Is there a way to get only raw text with the CrossRef API ?

Thanks,
Fred

Hi Fred,

It’s not especially common, but it is allowed.

We support certain face markup within the metadata that publishers supply for their registered content.

It’s up to each publisher when and whether they opt to supply those markup tags.

There’s not a way to query the API such that you’ll get back only the text, without tags. You’d have to clean up the data after the fact to strip them out, if that’s what you wanted.

Best,
Shayn

1 Like

Hi Shayn,

I had the same question. Thanks for the link and confirmation. I wonder if a full specification is available of what kind of face markup is permitted.

For example. a bibtex query for the paper with DOI 10.1002/2015gl067329 gives me the title:

	title = {An automatically updated
		            $\less$i$\greater$S$\less$/i$\greater$
		            -wave model of the upper mantle and the depth extent of azimuthal anisotropy},

Notice that in order to process this I would need to first decode the latex, and then decode the html tags, in that specific order. The face markup docs only mentions html entities and MathML, not arbitrary LaTeX on top of that. I wonder if the face markup could be better constrained.

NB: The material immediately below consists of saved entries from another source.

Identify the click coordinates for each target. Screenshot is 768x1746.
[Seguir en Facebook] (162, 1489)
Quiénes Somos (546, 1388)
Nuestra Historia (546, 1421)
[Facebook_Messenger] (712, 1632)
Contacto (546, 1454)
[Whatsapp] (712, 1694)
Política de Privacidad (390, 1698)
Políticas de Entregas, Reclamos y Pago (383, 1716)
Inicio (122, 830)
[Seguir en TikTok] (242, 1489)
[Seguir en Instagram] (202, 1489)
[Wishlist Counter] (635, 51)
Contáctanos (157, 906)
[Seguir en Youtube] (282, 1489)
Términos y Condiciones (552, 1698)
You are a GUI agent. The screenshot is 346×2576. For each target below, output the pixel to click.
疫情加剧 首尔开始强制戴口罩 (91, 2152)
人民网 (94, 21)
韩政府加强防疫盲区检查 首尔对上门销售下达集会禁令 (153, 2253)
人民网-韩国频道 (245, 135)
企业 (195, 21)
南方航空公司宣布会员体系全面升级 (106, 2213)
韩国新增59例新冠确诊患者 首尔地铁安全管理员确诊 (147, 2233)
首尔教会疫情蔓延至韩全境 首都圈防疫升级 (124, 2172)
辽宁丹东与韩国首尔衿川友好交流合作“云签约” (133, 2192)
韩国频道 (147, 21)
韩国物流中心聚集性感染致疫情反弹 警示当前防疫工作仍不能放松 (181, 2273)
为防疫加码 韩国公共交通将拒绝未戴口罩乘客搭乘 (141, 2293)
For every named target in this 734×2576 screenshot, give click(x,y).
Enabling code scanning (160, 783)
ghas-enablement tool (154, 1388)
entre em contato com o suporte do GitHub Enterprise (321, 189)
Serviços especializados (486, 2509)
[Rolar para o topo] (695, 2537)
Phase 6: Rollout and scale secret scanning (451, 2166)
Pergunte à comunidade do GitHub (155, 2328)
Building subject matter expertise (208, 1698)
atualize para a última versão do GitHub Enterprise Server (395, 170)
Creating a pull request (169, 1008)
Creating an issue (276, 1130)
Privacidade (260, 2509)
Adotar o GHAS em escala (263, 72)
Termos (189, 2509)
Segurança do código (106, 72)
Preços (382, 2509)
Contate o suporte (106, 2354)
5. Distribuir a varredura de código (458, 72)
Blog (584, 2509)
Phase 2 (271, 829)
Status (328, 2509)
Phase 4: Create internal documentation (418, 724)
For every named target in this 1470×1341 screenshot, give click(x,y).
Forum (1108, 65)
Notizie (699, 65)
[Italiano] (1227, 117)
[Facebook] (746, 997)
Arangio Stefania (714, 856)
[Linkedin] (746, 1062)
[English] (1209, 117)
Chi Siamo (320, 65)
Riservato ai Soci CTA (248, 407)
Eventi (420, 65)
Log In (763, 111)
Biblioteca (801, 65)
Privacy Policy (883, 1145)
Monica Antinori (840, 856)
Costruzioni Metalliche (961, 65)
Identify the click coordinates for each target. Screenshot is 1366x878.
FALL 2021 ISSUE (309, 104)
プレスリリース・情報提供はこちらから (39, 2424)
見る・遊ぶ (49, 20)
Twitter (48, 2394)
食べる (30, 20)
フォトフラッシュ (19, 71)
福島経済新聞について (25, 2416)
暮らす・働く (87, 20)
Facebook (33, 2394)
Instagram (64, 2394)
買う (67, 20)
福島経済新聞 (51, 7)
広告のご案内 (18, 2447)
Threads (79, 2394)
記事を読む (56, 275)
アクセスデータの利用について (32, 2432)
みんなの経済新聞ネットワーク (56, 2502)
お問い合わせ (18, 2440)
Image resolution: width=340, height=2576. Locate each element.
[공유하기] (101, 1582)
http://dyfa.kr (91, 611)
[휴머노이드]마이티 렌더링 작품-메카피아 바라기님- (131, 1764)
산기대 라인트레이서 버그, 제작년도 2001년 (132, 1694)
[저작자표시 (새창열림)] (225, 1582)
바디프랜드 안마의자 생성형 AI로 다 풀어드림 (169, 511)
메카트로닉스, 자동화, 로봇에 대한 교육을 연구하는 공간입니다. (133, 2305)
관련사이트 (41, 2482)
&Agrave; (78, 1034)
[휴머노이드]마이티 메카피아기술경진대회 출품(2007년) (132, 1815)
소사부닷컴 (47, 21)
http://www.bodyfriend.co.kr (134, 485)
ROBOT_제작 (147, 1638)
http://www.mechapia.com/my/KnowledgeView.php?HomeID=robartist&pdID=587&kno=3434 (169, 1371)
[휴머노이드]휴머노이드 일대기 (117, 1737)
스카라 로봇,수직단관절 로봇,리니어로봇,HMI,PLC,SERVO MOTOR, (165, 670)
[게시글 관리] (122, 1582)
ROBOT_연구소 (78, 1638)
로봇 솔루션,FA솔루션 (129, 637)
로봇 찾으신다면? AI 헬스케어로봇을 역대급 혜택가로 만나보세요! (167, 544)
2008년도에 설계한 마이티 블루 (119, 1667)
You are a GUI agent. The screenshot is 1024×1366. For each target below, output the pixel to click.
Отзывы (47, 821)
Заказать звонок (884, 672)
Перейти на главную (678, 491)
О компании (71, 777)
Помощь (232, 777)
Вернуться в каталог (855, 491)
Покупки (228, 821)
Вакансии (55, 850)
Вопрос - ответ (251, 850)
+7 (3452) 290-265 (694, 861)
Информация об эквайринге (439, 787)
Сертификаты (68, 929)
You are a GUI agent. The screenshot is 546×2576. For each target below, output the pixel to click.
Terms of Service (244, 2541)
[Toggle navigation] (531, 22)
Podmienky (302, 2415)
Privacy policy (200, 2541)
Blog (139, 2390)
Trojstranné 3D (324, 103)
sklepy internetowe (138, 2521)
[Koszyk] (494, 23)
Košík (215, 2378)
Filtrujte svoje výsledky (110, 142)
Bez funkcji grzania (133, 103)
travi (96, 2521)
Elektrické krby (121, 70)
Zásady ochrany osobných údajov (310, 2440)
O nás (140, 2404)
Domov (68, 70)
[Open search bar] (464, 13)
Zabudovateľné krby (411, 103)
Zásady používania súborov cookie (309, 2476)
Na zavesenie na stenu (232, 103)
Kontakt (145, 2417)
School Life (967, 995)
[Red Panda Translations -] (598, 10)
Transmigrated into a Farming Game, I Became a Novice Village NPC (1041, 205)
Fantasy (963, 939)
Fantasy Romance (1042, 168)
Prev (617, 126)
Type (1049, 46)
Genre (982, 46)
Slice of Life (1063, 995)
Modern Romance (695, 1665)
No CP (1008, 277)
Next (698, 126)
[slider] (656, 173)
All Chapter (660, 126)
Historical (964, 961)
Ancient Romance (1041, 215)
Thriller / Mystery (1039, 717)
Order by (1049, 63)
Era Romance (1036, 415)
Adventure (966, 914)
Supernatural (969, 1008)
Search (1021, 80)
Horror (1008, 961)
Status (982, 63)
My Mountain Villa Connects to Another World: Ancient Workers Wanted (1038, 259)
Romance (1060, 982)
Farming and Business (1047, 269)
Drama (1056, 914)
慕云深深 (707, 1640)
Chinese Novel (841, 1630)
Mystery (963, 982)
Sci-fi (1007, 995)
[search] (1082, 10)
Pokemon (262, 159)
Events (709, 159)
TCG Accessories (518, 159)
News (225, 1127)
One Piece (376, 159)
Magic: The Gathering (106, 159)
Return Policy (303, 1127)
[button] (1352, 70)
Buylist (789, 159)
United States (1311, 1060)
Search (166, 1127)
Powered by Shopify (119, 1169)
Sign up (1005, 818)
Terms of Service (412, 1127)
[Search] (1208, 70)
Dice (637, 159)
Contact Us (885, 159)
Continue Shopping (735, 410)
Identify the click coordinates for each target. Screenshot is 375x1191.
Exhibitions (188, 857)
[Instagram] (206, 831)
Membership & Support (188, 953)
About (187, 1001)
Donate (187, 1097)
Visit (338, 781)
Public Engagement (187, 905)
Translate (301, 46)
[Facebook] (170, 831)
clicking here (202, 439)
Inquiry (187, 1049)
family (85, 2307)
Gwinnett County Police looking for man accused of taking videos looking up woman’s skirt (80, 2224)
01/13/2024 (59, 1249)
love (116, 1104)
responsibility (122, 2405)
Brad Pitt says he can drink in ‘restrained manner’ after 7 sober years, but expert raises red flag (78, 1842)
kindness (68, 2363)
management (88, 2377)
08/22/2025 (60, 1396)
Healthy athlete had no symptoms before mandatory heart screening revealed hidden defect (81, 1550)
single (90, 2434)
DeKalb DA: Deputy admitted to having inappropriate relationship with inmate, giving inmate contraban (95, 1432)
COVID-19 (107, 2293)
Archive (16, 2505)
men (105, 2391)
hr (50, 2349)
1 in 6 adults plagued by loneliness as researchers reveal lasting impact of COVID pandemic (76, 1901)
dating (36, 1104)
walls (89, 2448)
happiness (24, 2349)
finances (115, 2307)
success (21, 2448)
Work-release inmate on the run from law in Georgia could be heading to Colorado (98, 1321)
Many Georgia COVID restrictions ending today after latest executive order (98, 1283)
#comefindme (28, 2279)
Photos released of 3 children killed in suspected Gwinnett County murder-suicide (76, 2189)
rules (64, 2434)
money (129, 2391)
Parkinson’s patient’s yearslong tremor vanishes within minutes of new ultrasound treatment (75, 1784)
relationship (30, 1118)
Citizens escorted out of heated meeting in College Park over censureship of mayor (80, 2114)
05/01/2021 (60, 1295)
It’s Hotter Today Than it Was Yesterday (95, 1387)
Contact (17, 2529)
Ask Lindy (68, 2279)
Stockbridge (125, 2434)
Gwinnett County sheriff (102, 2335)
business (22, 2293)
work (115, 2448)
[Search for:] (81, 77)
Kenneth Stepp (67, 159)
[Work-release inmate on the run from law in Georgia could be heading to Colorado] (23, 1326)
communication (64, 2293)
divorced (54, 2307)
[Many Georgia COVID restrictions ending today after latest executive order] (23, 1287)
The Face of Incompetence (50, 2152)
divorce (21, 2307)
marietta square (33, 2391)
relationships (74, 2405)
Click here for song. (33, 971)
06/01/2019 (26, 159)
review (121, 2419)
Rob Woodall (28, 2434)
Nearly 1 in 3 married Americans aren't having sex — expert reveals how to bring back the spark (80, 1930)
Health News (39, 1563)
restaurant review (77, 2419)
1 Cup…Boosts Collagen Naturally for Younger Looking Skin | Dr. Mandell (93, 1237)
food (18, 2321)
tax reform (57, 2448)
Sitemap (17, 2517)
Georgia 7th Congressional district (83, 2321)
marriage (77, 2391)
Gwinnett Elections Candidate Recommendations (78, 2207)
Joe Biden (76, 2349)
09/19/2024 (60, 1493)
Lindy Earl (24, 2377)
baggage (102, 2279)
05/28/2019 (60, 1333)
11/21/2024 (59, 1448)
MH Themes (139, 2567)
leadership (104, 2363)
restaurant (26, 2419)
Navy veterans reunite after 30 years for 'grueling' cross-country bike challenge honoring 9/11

Could a specification for the permitted face markup perhaps even be used to implement content negotiation in a way that “application/x-bibtex” queries would always return metadata in LaTeX? I suppose this would require a translation layer between the html (?) based face markup and an equivalent LaTeX representation. I appreciate that this would not be trivial, but it would greatly improve the quality of automated bibliography generation.

Hi, and thanks for your feedback

The permitted markup, and the metadata elements where it’s allowed, are described in our documentation.

It’s relatively minimal, just bold (b), italic (i), underline (u), over-line (ovl), superscript (sup), subscript (sub), small caps (scp), and typewriter text (tt). And they can only occur in titles and citations.

I’m not sure, but I can pass the suggestion along to our technical team and the API product manager. Content negotiation is an especially complicated tool to make updates or improvements too, because it’s a collaboration between three organizations.

2 Likes

In some cases, the markup can be extensive, see this title in DOI: 10.1103/PhysRevB.56.6100 with lots of MathML tags. (I can’t post the XML)

I have added scrubbers in my script to remove the tags as I need metadata, not markup.

Hi Dave,

Thanks for following up. I’ve updated your privileges so you can post code and links within the forum.

We preserve deposited markup, so that’s why you’re seeing lots of MathML tags in the metadata record.

We’ve talked about this a lot, and it goes back a bit:

But, we do convert that markup to readable text in our products/services that are meant to be human readable, like this example:
https://0-search-crossref-org.pugwash.lib.warwick.ac.uk/?q=10.1103%2Fphysrevb.56.6100&from_ui=yes

My best,
Isaac

Thank you for updating my privileges and the explanation, Isaac.

For the FrontEnd CrossRef search perspective it makes sense to keep the markup while connecting to the same data source.